— Begin DOCUMENT EXTRACT —
NONPRECEDENTIAL DISPOSITION
To be cited only in accordance with Fed. R. App. P. 32.1
United States Court of Appeals
For the Seventh Circuit
Chicago, Illinois 60604
Submitted June 28, 2019
Decided July 1, 2019
Before
JOEL M. FLAUM, Circuit Judge
DIANE S. SYKES Circuit Judge
DAVID F. HAMILTON, Circuit Judge
Nos. 18‐1953, 18‐1972 & 18‐2526
UNITED STATES OF AMERICA, Appeals from the United States District
Plaintiff‐Appellee, Court for the Central District of Illinois.
v. Nos. 17‐cr‐40011‐001, 17‐cr‐40011‐002 &
17‐40011‐003
DEAUNTA TYLER, DALVENT Sara Darrow,
JACKSON and LEDELL TYLER, Chief Judge.
Defendants‐Appellants.
ORDER
A jury found Deaunta Tyler, Dalvent Jackson, and Ledell Tyler, the appellants in
this consolidated appeal, each guilty of robbery, 18 U.S.C. § 1951, possession of a
firearm in furtherance of robbery, id. § 924(c), and possession of a firearm as a felon,
id. § 922(g). Deaunta1 and Jackson were sentenced as career offenders under U.S.S.G.
§ 4B1.1(a) to 330 months’ imprisonment and 360 months’ imprisonment, respectively,
and Ledell received 180 months. The defendants each appealed, but their appointed
1 Because two of the defendants share a last name, we refer to them by their first
names.
Nos. 18‐1953, 18‐1972 & 18‐2526 Page 2
attorneys have concluded that the appeals are frivolous and move to withdraw under
Anders v. California, 386 U.S. 738 (1967). Deaunta and Ledell responded in opposition to
their attorneys’ motions. See CIR. R. 51(b). Because the attorneys’ briefs appear to be
thorough and address the potential issues that we would expect appeals like this to
involve, we limit our review to the topics they discuss, along with the issues Deaunta
and Ledell wish to raise. See United States v. Bey, 748 F.3d 774, 776 (7th Cir. 2014).
— End DOCUMENT EXTRACT —
— Begin DATA —
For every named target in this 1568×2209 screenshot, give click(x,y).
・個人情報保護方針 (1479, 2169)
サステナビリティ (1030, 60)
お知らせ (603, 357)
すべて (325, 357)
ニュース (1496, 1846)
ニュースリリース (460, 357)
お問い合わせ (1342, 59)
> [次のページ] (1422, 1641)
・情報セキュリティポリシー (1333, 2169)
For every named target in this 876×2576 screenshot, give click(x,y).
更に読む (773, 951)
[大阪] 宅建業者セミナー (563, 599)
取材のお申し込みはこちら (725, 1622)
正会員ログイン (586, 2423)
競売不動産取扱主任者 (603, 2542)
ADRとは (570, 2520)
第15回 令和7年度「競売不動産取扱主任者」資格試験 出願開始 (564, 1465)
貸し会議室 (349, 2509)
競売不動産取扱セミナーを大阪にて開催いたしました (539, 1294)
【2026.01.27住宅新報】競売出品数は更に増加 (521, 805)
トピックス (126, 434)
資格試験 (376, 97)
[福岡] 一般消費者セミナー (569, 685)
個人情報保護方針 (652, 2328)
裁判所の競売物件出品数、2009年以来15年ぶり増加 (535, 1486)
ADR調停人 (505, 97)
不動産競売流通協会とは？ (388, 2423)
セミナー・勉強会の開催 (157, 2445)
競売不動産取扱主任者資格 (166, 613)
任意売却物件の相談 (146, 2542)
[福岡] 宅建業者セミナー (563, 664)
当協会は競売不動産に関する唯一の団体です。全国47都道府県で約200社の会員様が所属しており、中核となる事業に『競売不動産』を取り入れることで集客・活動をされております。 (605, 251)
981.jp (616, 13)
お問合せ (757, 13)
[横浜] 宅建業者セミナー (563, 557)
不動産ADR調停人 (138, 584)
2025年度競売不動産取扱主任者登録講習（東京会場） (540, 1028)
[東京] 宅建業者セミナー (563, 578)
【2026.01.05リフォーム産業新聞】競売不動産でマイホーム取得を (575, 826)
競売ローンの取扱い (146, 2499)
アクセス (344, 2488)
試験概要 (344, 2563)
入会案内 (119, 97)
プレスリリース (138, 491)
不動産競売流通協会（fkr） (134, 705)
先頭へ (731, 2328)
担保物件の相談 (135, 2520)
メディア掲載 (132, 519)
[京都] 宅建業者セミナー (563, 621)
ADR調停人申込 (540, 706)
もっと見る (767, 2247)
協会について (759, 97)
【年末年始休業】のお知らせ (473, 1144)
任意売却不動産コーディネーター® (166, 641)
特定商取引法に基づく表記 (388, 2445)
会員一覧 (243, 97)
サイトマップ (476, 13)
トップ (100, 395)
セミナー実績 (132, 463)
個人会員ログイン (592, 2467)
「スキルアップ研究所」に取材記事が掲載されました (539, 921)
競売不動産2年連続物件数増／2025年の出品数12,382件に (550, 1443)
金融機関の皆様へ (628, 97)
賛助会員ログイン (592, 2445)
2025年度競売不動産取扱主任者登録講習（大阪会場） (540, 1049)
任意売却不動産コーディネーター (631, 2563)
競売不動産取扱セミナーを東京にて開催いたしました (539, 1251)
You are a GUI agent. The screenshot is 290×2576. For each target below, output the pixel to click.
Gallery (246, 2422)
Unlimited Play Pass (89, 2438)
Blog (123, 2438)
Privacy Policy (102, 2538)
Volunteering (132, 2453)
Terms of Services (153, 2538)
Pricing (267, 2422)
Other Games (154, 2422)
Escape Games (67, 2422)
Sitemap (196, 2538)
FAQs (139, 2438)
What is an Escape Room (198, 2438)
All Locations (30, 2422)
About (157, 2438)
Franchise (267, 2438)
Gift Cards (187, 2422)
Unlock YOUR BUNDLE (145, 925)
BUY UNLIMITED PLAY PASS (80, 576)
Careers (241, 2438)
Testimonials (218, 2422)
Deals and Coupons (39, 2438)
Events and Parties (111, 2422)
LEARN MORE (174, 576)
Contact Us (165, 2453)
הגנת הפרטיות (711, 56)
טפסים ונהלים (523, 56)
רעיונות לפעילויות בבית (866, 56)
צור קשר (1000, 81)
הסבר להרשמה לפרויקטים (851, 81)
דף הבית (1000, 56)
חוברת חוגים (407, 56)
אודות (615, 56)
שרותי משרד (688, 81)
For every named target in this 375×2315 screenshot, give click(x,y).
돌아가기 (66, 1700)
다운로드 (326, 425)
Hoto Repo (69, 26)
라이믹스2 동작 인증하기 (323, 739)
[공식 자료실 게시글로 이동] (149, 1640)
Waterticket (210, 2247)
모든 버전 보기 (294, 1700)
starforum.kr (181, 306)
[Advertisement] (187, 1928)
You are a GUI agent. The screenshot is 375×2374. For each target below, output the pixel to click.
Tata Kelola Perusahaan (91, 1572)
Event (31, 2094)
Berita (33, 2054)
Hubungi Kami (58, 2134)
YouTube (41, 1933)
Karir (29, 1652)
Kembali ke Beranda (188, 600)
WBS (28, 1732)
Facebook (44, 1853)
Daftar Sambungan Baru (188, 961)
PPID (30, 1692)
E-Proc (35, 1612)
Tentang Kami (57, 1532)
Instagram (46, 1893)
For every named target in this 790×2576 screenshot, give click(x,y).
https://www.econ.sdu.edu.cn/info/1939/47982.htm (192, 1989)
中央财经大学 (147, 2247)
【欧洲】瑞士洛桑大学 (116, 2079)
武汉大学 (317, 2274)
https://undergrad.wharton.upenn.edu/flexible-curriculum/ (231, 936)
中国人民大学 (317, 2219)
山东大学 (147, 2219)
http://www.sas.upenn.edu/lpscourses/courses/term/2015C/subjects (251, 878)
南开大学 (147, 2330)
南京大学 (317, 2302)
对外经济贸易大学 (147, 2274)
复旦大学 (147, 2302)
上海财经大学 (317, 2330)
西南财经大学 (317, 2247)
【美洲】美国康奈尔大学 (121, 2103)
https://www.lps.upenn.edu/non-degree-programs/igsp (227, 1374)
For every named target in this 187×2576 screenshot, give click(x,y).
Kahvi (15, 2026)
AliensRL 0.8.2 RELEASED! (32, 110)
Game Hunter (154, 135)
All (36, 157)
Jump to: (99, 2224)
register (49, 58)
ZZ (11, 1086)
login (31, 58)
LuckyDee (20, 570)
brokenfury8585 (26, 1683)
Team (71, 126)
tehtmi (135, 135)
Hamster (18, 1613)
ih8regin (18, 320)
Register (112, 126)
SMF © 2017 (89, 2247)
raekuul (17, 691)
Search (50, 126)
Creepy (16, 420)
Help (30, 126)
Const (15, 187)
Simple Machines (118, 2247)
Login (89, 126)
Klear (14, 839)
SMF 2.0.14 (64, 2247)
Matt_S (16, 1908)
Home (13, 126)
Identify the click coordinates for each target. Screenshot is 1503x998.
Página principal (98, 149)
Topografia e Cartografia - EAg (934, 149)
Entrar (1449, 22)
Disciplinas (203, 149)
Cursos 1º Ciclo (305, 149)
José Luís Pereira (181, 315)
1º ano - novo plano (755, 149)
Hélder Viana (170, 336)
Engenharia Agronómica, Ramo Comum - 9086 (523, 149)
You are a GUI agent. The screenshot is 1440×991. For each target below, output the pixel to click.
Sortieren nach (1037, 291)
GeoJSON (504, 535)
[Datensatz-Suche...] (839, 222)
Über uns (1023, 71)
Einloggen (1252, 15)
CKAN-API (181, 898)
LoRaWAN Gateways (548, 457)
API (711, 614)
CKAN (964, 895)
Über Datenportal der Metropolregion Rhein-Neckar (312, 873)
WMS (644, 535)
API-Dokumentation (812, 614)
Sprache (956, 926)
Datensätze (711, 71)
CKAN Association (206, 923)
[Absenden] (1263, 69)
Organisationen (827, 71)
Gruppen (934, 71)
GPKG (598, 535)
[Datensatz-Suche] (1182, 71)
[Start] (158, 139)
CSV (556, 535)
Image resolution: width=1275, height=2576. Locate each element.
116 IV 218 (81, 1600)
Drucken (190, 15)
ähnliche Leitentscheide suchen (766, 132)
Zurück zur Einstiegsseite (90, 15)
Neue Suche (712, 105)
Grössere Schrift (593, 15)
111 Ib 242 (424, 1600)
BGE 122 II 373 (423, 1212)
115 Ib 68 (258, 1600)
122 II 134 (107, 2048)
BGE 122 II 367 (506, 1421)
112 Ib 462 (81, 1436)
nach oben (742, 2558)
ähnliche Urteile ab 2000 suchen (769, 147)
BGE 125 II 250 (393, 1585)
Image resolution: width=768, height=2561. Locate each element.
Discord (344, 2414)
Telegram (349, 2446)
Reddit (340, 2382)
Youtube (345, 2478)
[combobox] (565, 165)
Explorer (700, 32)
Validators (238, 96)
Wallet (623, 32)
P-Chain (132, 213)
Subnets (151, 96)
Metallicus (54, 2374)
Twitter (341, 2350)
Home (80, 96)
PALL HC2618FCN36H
— End DATA —
## REQUIRED WORK
**1.** Please reproduce the stretch of the appellate order from "NONPRECEDENTIAL DISPOSITION" through "District of Illinois.", replacing "Circuit Judge" with "Judge".
**2.** Turn the records, from the line containing "個人会員ログイン (592, 2467)" through the line containing "Volunteering (132, 2453)", into a Markdown table with a Row column for the row number and an Entry column for the line. Skip blank lines.

## TASK SOLUTIONS
**1.**
NONPRECEDENTIAL DISPOSITION
To be cited only in accordance with Fed. R. App. P. 32.1
United States Court of Appeals
For the Seventh Circuit
Chicago, Illinois 60604
Submitted June 28, 2019
Decided July 1, 2019
Before
JOEL M. FLAUM, Judge
DIANE S. SYKES Judge
DAVID F. HAMILTON, Judge
Nos. 18‐1953, 18‐1972 & 18‐2526
UNITED STATES OF AMERICA, Appeals from the United States District
Plaintiff‐Appellee, Court for the Central District of Illinois.

**2.**
| Row | Entry |
|---|---|
| 1 | 個人会員ログイン (592, 2467) |
| 2 | 「スキルアップ研究所」に取材記事が掲載されました (539, 921) |
| 3 | 競売不動産2年連続物件数増／2025年の出品数12,382件に (550, 1443) |
| 4 | 金融機関の皆様へ (628, 97) |
| 5 | 賛助会員ログイン (592, 2445) |
| 6 | 2025年度競売不動産取扱主任者登録講習（大阪会場） (540, 1049) |
| 7 | 任意売却不動産コーディネーター (631, 2563) |
| 8 | 競売不動産取扱セミナーを東京にて開催いたしました (539, 1251) |
| 9 | You are a GUI agent. The screenshot is 290×2576. For each target below, output the pixel to click. |
| 10 | Gallery (246, 2422) |
| 11 | Unlimited Play Pass (89, 2438) |
| 12 | Blog (123, 2438) |
| 13 | Privacy Policy (102, 2538) |
| 14 | Volunteering (132, 2453) |